Gelar Doktor Profesional dianggap setara dengan gelar PhD tetapi kurang diarahkan untuk pelatihan dalam penelitian akademik dan lebih ke arah memungkinkan para profesional berpengalaman untuk melakukan penelitian yang berkaitan dengan bidang profesional mereka saat ini. Gelar Doktor Profesional sering mengandung unsur pengajaran yang lebih besar. Sementara program pascasarjana seperti Doktor Teknik (EngD) hanya ditawarkan penuh waktu dan ditujukan untuk lulusan baru, sebagian besar Doktor Profesional dipelajari paruh waktu. Kursus Doktor Profesional meliputi Pendidikan (EdD), Psikologi Klinis (DClinPsy), Bisnis (DBA), Kedokteran (MD), Perawatan & Kesehatan (PrDHealth), Ilmu Sosial (DSocSci) dan Pekerjaan Sosial (DSW).

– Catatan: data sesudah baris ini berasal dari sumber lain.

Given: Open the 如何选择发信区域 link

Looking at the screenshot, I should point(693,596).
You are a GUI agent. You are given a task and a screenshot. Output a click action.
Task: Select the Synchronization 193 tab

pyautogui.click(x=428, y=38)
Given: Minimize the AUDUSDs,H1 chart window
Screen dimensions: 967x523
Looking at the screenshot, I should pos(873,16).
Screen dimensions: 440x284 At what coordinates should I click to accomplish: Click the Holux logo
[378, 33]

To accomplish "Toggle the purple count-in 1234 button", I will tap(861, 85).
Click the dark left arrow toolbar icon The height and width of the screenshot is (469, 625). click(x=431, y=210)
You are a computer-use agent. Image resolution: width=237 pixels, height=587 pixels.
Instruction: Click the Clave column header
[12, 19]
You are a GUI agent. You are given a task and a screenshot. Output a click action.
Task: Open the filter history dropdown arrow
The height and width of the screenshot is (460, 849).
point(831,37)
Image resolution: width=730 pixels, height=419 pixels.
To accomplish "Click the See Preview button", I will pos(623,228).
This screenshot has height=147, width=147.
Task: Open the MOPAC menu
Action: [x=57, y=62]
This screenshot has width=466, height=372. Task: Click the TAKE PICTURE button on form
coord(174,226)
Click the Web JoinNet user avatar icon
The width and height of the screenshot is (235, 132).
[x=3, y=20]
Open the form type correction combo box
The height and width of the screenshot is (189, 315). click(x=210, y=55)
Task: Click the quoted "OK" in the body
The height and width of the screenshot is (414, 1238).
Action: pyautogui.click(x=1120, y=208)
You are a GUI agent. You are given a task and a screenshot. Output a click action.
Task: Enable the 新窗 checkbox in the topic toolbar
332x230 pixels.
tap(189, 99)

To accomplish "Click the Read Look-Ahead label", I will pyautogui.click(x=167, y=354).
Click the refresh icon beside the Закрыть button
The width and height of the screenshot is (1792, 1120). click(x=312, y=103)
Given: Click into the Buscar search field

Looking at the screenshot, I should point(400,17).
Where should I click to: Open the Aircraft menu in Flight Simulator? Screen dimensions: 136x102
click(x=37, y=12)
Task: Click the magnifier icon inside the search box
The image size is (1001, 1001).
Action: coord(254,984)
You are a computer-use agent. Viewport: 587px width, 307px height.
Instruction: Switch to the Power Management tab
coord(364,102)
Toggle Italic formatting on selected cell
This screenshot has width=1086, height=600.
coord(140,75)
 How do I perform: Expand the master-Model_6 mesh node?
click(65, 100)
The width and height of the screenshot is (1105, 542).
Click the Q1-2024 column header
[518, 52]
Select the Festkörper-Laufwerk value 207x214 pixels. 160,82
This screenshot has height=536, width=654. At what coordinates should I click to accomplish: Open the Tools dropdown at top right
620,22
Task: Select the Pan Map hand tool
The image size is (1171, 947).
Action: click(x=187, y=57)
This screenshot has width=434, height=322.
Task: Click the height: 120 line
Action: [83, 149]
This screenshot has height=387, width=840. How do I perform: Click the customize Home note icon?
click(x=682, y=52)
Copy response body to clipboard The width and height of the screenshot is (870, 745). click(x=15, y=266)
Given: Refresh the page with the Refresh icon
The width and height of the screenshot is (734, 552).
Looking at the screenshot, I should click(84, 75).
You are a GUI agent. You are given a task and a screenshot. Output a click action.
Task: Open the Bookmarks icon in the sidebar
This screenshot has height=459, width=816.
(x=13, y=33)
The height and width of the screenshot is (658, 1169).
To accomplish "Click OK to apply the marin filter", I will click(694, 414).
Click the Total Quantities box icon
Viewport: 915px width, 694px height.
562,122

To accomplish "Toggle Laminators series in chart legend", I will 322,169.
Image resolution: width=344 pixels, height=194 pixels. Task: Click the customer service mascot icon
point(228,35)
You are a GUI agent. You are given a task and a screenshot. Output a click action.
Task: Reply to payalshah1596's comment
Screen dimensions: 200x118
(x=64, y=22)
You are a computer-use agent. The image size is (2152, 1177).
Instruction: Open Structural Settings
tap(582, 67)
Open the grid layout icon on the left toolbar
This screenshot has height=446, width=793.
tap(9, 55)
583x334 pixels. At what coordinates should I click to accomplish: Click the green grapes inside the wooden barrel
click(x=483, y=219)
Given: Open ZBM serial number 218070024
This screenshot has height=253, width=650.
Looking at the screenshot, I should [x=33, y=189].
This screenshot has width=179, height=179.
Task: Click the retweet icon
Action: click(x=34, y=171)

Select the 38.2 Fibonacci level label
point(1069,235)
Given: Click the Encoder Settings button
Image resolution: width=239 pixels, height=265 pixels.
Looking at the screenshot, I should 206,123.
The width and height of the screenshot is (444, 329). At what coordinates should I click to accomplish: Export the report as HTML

Untuk PhD dan Doktor Profesional, penelitian disajikan sebagai tesis dan diperiksa oleh seorang ahli di bidang yang dipilih. Unsur yang diajarkan dalam Doktor Profesional juga dinilai secara formal. Lulusan dengan PhD atau Doktor Profesional secara otomatis diberikan gelar akademik ‘dokter’.